Title: Bolla
Author: Pajtim Statovci
Translated from the Finnish by David Hackston
Publisher: Pantheon Books
ISBN: 9781524749200
Genre: Literary Fiction, Translations
Pages: 240
Source: Publisher
Rating: 5/5
I finished reading Bolla at a time when I am most disillusioned by love – more so when it comes to same-gender love. I am confused, whether it exists or not, whether it is possible for forever together, and happiness to be possible. If anything at all, can two men love each other? Can they truly love each other?
I am not going to say that Bolla answered these questions of mine, because they are too vague, and perhaps not to nuanced to be met with answers anyway. But what Bolla did was, it reaffirmed the fact that love isn’t easy, neither is it as simple as it seems on paper, nor is it moral, and almost never in sync with what you expect.
Bolla is a story beyond two men and their loves and lives.

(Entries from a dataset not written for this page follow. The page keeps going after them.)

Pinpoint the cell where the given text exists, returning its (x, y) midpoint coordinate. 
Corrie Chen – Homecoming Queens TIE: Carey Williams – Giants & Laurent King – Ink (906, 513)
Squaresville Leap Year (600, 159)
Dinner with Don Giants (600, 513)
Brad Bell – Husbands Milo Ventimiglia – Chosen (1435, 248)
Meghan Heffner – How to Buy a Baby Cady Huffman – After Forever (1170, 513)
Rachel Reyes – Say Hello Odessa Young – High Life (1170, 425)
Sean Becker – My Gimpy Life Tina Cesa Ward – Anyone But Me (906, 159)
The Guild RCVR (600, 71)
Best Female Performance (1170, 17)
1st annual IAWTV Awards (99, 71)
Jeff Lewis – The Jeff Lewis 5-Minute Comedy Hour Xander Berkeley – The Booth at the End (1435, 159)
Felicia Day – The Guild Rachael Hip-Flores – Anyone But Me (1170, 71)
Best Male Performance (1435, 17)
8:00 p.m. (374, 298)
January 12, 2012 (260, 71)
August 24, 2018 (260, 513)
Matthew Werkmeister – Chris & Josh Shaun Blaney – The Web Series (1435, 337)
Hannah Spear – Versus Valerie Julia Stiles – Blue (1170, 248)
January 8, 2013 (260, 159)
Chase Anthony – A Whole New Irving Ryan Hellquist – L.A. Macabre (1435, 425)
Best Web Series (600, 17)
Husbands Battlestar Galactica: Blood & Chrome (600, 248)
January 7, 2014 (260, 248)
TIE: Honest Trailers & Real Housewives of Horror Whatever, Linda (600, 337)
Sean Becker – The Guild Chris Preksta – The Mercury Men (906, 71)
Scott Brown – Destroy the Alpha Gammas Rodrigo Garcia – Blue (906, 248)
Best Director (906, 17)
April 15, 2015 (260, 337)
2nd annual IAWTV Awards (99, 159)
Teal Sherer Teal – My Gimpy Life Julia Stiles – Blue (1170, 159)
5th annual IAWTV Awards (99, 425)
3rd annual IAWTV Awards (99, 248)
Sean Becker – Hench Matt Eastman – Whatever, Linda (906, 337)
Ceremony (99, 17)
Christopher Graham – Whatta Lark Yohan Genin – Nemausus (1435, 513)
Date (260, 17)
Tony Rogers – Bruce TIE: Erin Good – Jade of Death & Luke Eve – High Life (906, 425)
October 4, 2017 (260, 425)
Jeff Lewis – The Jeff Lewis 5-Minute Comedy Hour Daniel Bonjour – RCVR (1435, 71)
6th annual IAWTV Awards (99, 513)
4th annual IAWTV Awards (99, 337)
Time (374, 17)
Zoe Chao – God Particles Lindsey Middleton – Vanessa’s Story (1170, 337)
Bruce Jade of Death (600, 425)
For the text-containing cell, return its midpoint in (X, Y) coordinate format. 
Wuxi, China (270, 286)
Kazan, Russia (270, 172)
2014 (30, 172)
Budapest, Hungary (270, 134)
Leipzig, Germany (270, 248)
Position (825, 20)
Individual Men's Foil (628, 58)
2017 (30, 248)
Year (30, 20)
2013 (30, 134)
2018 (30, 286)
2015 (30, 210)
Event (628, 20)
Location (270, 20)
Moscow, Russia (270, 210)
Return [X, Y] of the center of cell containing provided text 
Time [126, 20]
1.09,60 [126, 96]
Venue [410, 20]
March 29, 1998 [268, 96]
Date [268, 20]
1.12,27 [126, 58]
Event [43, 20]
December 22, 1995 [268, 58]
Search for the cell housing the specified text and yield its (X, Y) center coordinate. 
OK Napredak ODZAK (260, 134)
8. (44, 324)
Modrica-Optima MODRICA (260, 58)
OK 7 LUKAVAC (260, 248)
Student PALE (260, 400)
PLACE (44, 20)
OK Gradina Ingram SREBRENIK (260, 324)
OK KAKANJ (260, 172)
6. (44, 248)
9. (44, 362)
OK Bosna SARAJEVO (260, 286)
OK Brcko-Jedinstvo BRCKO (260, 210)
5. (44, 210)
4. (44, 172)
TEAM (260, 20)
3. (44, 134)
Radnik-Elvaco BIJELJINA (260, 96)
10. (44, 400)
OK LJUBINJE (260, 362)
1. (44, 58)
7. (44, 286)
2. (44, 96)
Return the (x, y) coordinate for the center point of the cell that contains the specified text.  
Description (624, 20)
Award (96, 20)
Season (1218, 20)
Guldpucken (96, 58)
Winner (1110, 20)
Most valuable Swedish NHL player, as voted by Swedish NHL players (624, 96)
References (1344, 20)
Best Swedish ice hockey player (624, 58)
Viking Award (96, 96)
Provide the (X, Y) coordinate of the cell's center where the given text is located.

It is also the story of conflict between the Serbs and the Albanians, the Kosovo war, what happens to people torn by war, and in all of this – it is a story of self, identity, the confusion that rises from finding yourself, and the lengths one will go to, to do that.
Bolla makes you go through a series of emotions – from love, to lust, to wanting what the two men have, to not want it at all, to getting angry at one of them because of his choices, and perhaps then understanding his state of being, mind, and heart. You pick sides while reading this book, and then you don’t.
As a reader, I was overwhelmed in the beginning, angry at mid-point, sad right through the read, judgmental, and then wasn’t because you don’t take sides in a story where there are so many blurred lines. At some point, reading the journal entries of Miloš, I couldn’t tell if the narrator was then reliable or not.
Statovci is a genius. A master who doesn’t believe in telling all, neither does he show all. It is a beautiful balance of the two – a lyrical meditation on what we lose, how we gain, and what remains in the end.
Bolla is about self-loathing, how much are we willing to be honest to ourselves, and at what cost – it is about affairs and lives cut short, about the selfish nature of living, and all of this comes together so alive and beautiful only because of David Hackston’s most wondrous translation (whose name I wish was on the cover) from the original Finnish. Hackston never once made me feel that I was reading a translation. It was so clear, lucid, and made me feel everything that perhaps Statovci intended his readers to feel.
Bolla will not leave me very soon. It has nestled and made way inside my heart, like a snake – the mythical being the story refers and comes back to again and again. It is intimate, raw, questioning our endurance, how we don’t sometimes want the past to merge with our present, of how intertwined they all are, and above all it is about being graceful, tender, and learning to love and forgive ourselves, so we can perhaps heal.